I’ve had dreams since then that I stayed longer. That I spent the night and woke up holding you. But I didn’t. After the third or fourth round of kissing, I stood up and departed. We both knew it was over. We both knew it never had been.
I remember turning to talk to you in the doorway, said something about moving a mattress you wanted to get rid of, and was off. We both knew I’d never be back for that mattress. No kiss goodbye. It was over the moment we rose from the couches. We both knew it, and to this day I still wonder if it ever did exist.
Ontologically, I can’t help but wonder if we are different, you and I. Is it more than a line on a form that segregates our religious differences, or is it more? Is it more like the difference between apples and a 10 million tonne glacier floating lonely in the Arctic?
I kissed you, but what was it? What was that substanceless thing we held between us like a child passing water from one hand to the other as he sits in a pool?

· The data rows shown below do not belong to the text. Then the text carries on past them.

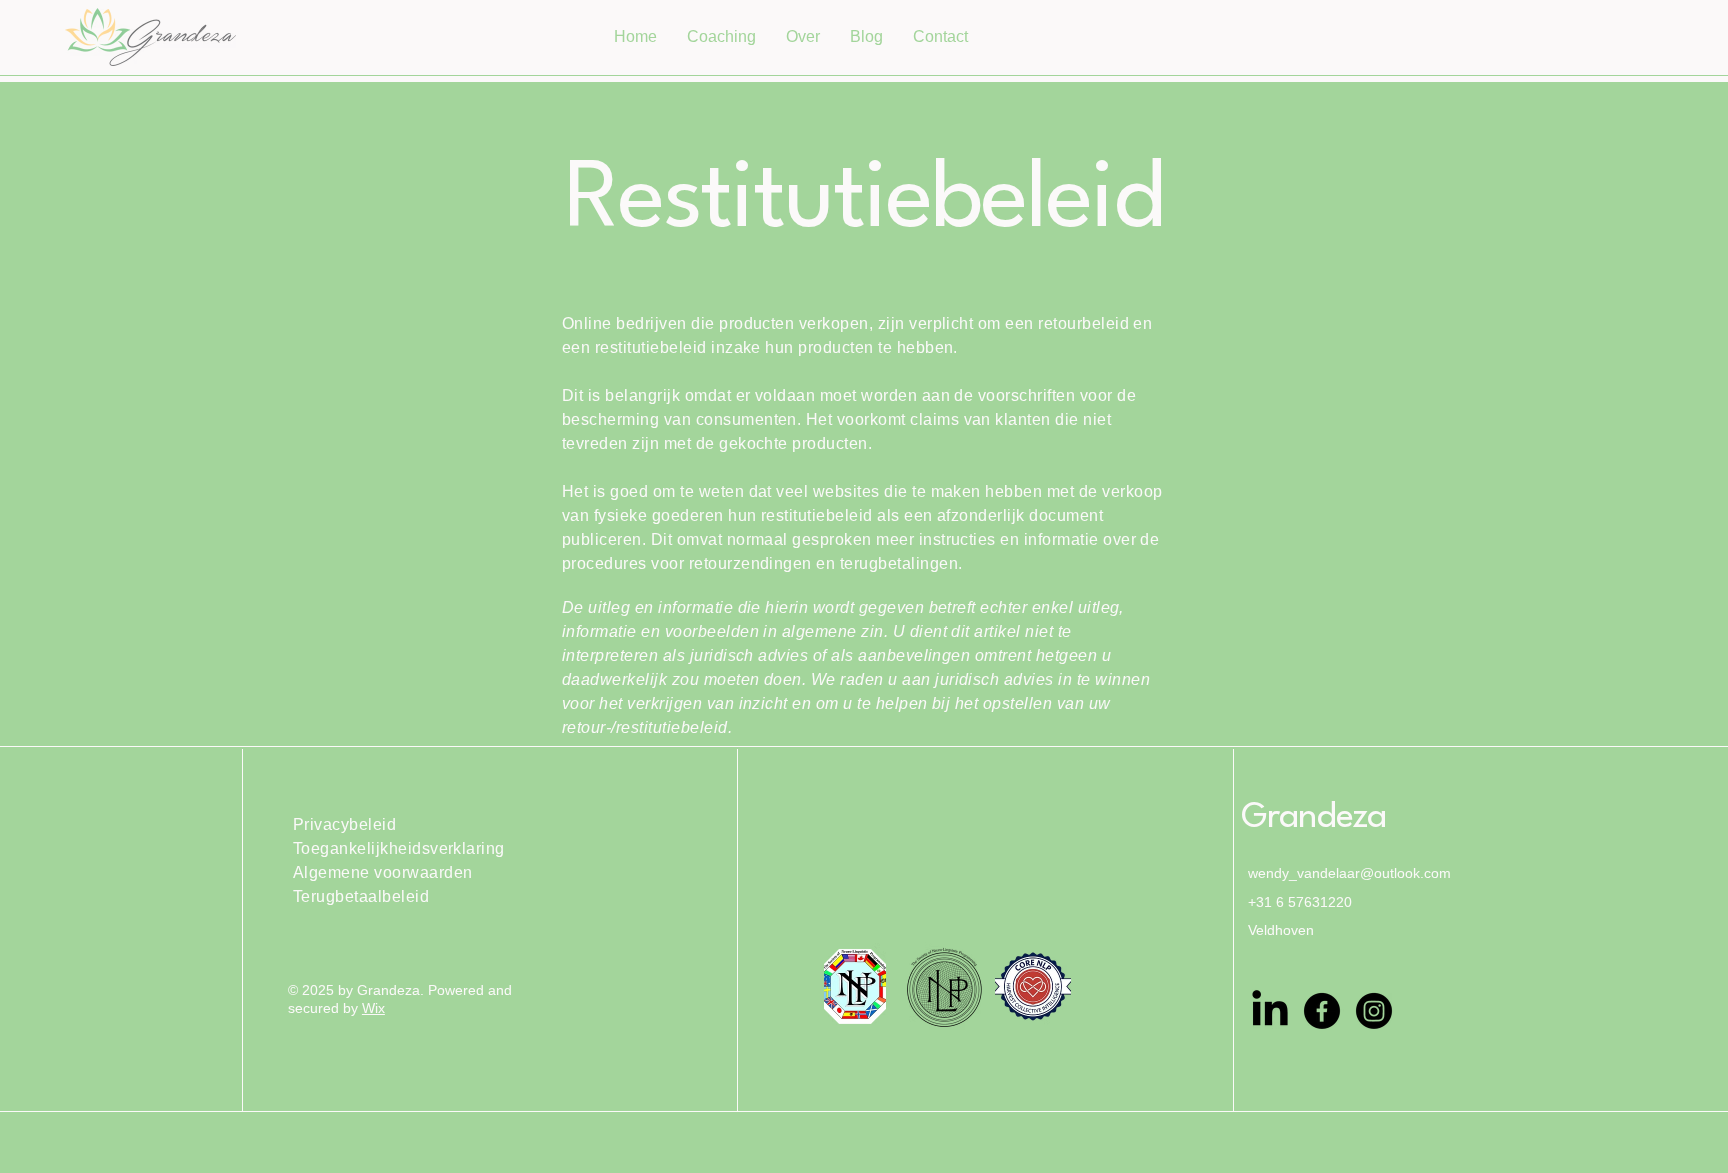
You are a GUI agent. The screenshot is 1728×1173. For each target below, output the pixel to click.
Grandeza (1314, 817)
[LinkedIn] (1270, 1011)
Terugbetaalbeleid (361, 896)
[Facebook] (1322, 1011)
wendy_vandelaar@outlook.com (1349, 873)
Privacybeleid (344, 824)
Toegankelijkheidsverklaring (399, 848)
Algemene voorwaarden (383, 872)
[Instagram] (1374, 1011)
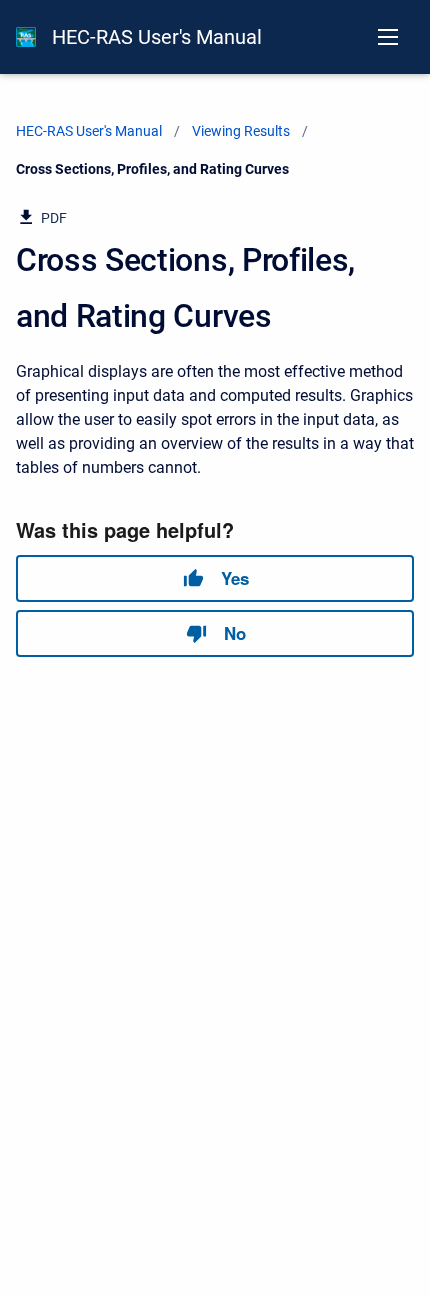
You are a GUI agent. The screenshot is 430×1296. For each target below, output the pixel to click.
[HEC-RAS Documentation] (26, 37)
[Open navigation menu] (388, 37)
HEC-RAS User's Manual (157, 37)
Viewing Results (241, 131)
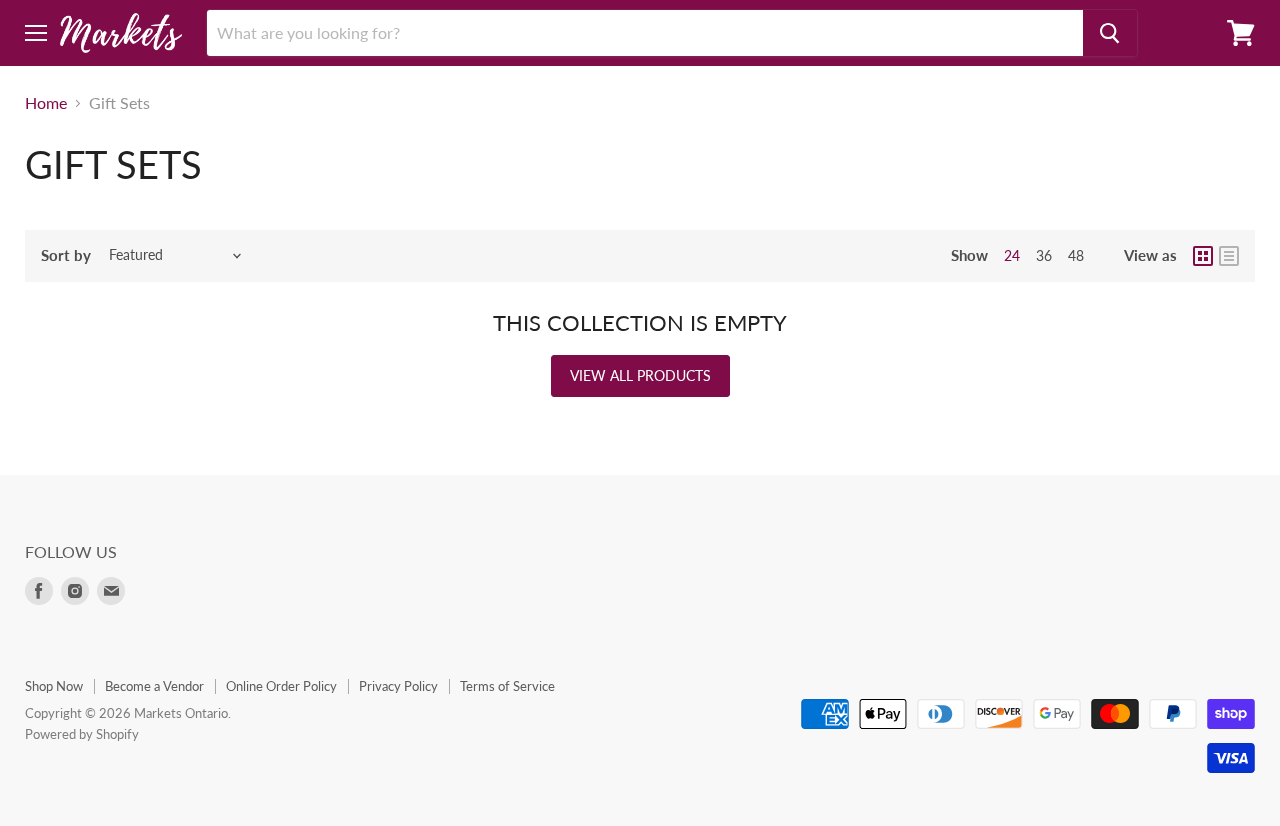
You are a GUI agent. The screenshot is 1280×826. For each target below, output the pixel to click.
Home (46, 103)
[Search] (1110, 33)
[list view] (1229, 256)
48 (1076, 255)
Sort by (66, 255)
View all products (640, 375)
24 (1012, 255)
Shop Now (54, 686)
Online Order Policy (281, 686)
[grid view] (1203, 256)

The thing about trying to hold water is it runs quickly and before you know it, you’re sinking your hands beneath the surface again to scoop up more.
You left me thirsty.
Because that’s the thing about substance. It is satiating. It doesn’t leave you wanting like a burrito made of celery.
You were beautiful but you left me wanting.
Ours was a relationship made entirely of negative calories.
Ours was a kiss that reverberates through a thousand punk rock songs but will be forgotten in the High Country to come.
When everything is shaken and only the unshakable remains, that night in your apartment will be lost in the dusty annals of trivial—but pleasurable—mistakes. And I am eager to consume something substantive once more.